Means and Ends

When I was younger, like in elementary, I had a science book that had a definition for technology. Now to my mind back then technology was those big, bulky machines with lights and spinning tape or the then new desktop computers you’d see.

But the definition I got for technology was any device or method that made a job easier or reduced steps. Now that was paraphrasing but I think you get the point; technology is a tool to make it easier for you to get something done.

That definition and that memory has been something I’ve thought about often when reading and discussing consumer technology. Lately I have been thinking about how much the idea of technology as an end unto itself affects how we view technology. I bring it up because I think there is this change in computing that is happening and the majority of tech enthusiasts poo-poo it because it doesn’t match their idea of pure computing. I also think that a lot us tech geeks overemphasize the importance of computing gadgets (phones, tablets, and PCs).

As much as I enjoy discussing computers in all their myriad of forms I’ve been coming to some realizations about them and how their used. First there is no such thing as “real” computing. When some discusses devices like the iPad or the Surface 2 they try to differentiate from a laptop or desktop by saying it’s not a “real” computer. I have done this myself when talking about Chromebooks. I put modifiers and asterisks when I talk about the device; I’ve even done this when people ask me if a tablet is a PC.

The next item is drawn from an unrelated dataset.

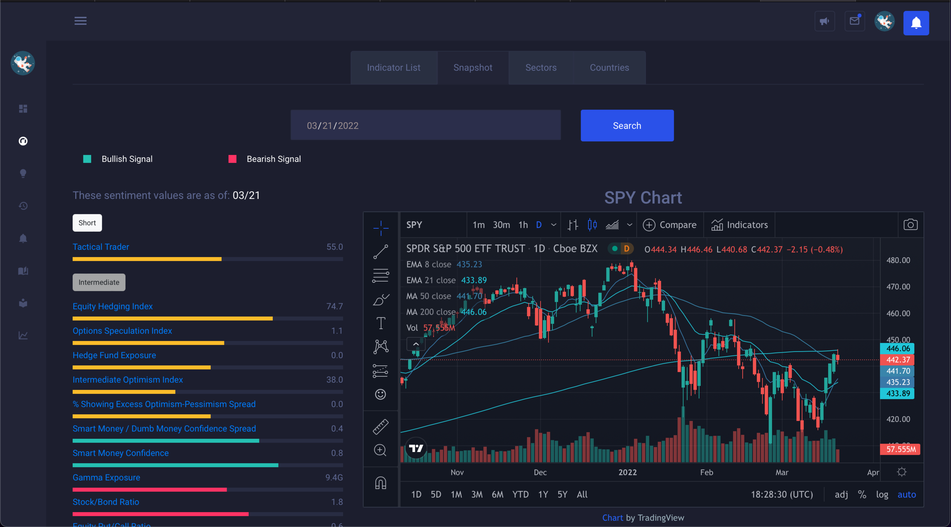951x527 pixels.
Task: Select the ruler measure tool
Action: coord(380,427)

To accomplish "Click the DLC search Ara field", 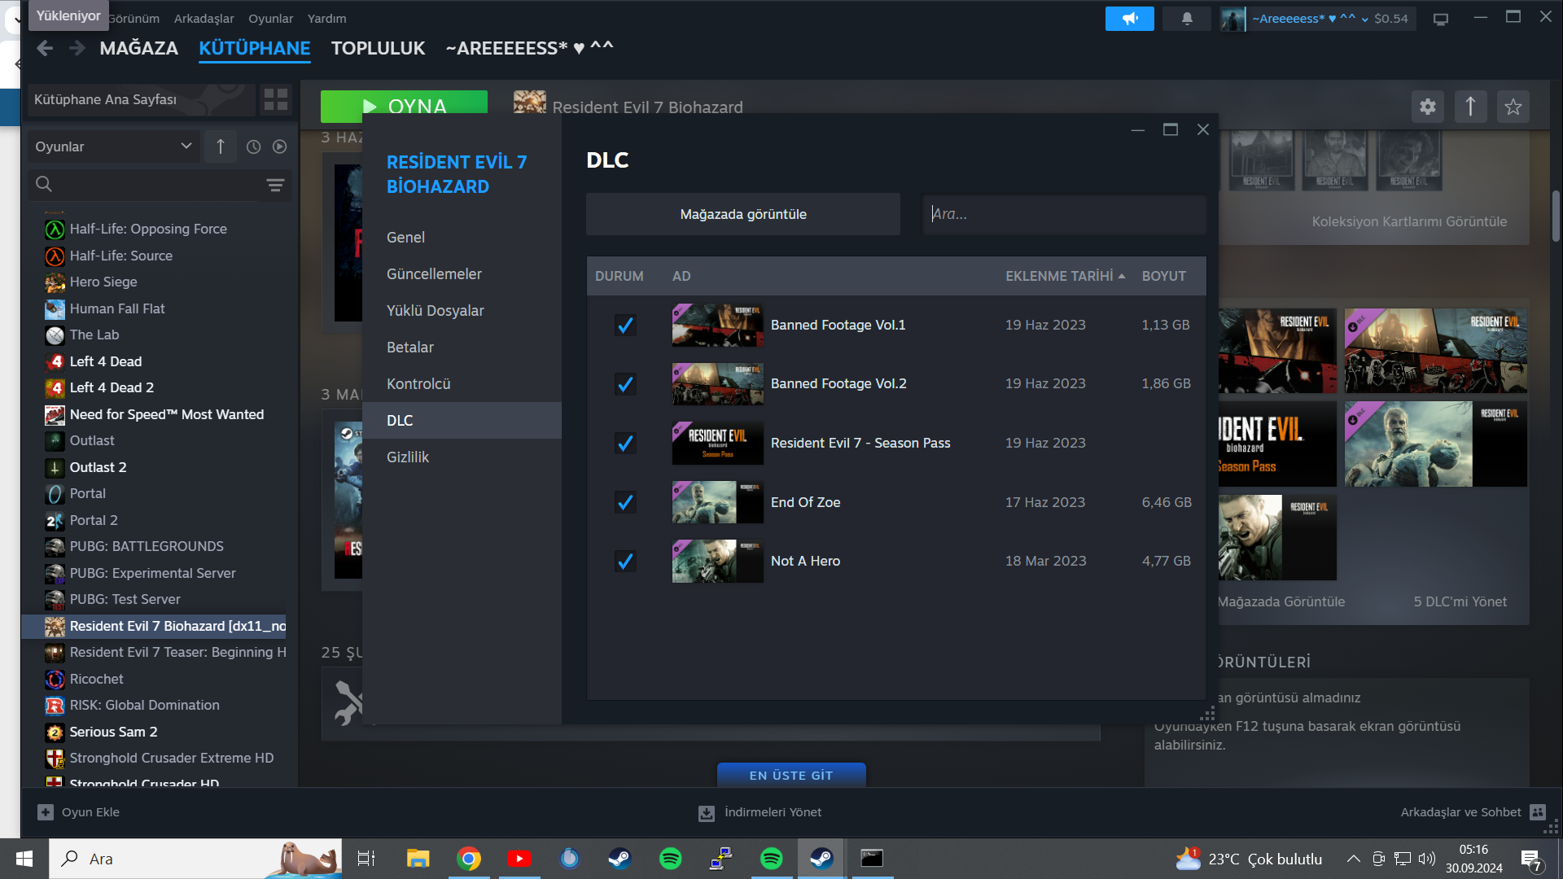I will (1063, 214).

We keep putting in these dividers between smartphones and tablets or between devices that run on ARM or Intel chips because we want to distinguish lines between devices that consume or create. All this misses the point that all these devices ARE computers, they are all used to get work done in one form or another.

The second realization is most people want to just use a device and don’t want to tinker 24/7 with it. Or let me put this another way, Computers are the new cars. We keep for long periods and we don’t go under the hood unless something is seriously wrong. I don’t think people are against fixing their PC but they are not as raring to go into the BIOS or hack a ROM as the people who post on AnandTech.

For the vast majority, the computing device is used and that’s it. And this population of users is the new majority not us, them.